MA 471-671

Solutions to Homework Assignment #3

Page 67: Nos. 1b,c,e,i; 3, 4, 5, 8, 9, 10, 11, 12, 13, 14

1. Each of the following functions undergoes a bifurcation of fixed points at the given parameter value. In each case, use algebraic or graphical methods to identify this bifurcation as either a saddle-node or period-doubling bifurcation, or neither of these. In each case, sketch the phase portrait for typical parameter values below, at, and above the bifurcation value.

The next three exercises apply to the family Q_c(x) = x^2 +c.

3. Prove that the cycle of period 2 given by q_+ and q_- is attracting for c between -5/4 and -3/4.

First note that (Q_c)'(x)=2x. It can easily be verified that the derivative of the second iterate of Q_c(x) is equal to (Q_c)'(q_+)(Q_c)'(q_-)=4c+4 for each value of c. To find the parameter values for which the two cycle is attracting we must solve for which c values 4c+4 is between -1 and 1. These are simply the values of c between -5/4 and -3/4.
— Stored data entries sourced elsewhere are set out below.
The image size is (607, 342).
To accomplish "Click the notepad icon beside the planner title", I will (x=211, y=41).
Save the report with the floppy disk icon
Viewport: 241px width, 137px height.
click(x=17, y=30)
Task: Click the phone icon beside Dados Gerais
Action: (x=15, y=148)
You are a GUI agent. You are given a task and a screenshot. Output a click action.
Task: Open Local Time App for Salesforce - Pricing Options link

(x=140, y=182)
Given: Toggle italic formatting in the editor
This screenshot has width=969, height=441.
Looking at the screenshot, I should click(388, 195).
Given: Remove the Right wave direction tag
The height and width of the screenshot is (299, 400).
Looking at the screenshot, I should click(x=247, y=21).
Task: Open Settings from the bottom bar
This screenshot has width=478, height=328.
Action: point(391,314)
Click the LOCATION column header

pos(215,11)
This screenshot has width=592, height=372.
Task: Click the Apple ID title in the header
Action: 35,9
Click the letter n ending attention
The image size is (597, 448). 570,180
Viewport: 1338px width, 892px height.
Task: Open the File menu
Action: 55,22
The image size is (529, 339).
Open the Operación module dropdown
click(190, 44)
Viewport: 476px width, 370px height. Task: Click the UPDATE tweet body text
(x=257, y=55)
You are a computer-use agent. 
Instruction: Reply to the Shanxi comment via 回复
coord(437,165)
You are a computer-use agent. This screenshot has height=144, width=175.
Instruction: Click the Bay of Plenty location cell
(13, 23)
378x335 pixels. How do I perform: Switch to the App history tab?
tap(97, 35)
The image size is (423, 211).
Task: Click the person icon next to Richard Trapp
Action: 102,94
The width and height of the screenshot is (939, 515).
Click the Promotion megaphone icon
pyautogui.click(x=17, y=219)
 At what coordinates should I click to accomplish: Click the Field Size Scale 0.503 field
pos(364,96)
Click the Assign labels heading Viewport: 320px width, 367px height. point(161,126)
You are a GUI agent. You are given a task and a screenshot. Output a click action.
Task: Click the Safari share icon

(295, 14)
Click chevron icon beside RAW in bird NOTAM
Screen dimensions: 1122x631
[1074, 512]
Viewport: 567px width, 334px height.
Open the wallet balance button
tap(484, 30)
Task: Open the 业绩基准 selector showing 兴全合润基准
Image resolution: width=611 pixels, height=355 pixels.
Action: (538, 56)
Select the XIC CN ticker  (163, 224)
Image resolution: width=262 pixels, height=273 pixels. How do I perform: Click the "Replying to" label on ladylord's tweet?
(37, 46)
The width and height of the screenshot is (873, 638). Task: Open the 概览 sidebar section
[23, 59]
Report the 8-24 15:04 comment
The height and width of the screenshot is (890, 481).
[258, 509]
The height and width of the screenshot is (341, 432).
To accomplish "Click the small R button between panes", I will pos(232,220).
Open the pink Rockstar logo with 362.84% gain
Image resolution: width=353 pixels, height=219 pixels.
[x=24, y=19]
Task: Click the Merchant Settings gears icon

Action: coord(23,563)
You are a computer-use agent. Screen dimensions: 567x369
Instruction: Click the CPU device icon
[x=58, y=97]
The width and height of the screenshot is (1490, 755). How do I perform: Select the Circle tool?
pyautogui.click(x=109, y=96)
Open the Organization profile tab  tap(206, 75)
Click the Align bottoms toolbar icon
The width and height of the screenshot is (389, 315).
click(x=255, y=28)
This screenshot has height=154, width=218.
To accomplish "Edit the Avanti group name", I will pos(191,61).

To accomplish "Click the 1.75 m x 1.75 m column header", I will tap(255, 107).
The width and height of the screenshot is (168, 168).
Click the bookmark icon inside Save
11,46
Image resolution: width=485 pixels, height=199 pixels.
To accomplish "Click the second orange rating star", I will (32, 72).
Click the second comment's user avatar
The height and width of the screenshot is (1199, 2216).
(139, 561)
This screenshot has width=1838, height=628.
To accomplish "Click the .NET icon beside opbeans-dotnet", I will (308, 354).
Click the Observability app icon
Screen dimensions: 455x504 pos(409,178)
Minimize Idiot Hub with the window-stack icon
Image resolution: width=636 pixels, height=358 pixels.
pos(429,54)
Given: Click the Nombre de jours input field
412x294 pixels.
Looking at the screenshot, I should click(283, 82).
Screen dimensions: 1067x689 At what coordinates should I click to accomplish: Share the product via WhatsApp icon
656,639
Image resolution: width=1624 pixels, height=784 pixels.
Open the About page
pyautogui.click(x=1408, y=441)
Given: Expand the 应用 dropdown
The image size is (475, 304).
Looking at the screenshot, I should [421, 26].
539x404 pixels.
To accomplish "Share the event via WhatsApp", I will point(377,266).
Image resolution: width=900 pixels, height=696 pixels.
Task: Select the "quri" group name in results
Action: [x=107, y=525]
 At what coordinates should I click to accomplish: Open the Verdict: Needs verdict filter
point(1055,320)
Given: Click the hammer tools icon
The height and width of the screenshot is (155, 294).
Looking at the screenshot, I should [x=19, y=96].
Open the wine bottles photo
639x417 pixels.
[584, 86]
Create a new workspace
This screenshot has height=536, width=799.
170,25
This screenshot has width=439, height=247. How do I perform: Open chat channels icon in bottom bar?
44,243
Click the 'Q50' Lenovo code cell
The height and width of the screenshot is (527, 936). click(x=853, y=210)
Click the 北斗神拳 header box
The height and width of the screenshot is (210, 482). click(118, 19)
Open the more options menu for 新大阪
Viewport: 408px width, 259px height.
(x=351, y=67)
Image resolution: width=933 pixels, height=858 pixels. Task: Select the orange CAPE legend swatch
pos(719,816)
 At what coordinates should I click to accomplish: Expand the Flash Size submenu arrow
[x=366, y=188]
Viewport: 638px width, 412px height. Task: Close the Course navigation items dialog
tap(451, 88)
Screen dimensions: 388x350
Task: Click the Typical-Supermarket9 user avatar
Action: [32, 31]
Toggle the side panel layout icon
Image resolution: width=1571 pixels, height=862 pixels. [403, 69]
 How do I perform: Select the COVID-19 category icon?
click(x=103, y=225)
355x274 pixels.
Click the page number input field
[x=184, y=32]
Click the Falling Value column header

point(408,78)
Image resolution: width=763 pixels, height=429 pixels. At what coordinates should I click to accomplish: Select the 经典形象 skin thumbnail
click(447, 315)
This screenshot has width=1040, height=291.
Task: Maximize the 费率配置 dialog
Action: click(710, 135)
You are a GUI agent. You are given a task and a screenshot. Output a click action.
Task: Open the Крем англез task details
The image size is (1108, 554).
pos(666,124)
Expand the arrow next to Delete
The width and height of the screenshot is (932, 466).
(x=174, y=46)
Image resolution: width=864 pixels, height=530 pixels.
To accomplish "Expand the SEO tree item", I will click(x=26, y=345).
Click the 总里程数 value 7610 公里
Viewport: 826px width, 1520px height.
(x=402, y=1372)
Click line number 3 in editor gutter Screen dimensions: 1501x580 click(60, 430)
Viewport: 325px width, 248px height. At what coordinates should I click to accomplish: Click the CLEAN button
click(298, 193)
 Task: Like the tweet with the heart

4. Prove that this cycle is neutral for c=-5/4.

From the previous solution, we see that in order to show that the 2-cycle is neutral for c=-5/4 all we have to do is plug c=-5/4 into 4c+4, which yields -1.

5. Prove that this cycle is repelling for c<-5/4.

Again, refering to exercise 3, when c<-5/4, 4c+4<-1, which implies that the 2-cycle is repelling.

Exercises 8-11 deal with the logistic family of functions given by F_L(x)=Lx(1-x).

8. Describe the bifurcation that occurs when L=1.

For L not equal to 0, F_L has two fixed points at 0 and (L-1)/L. Using the fact that (F_L)'(x)=L(1-2x), we have (F_L)'(0)=L, which implies that for L between -1 and 1, the origin is attracting, then becomes neutral at L=1, and repelling for values of L greater than 1. Evaluating the derivative at the other fixed point, (L-1)/L, yields the value of 2-L. This indicates that the fixed point is repelling for L less than 1, neutral at L=1, and attracting for values of L between 1 and 3. Therefore, as L increases through the bifurcation point at L=1 there is an exchange of attractiveness from the origin to the other fixed point at (L-1)/L.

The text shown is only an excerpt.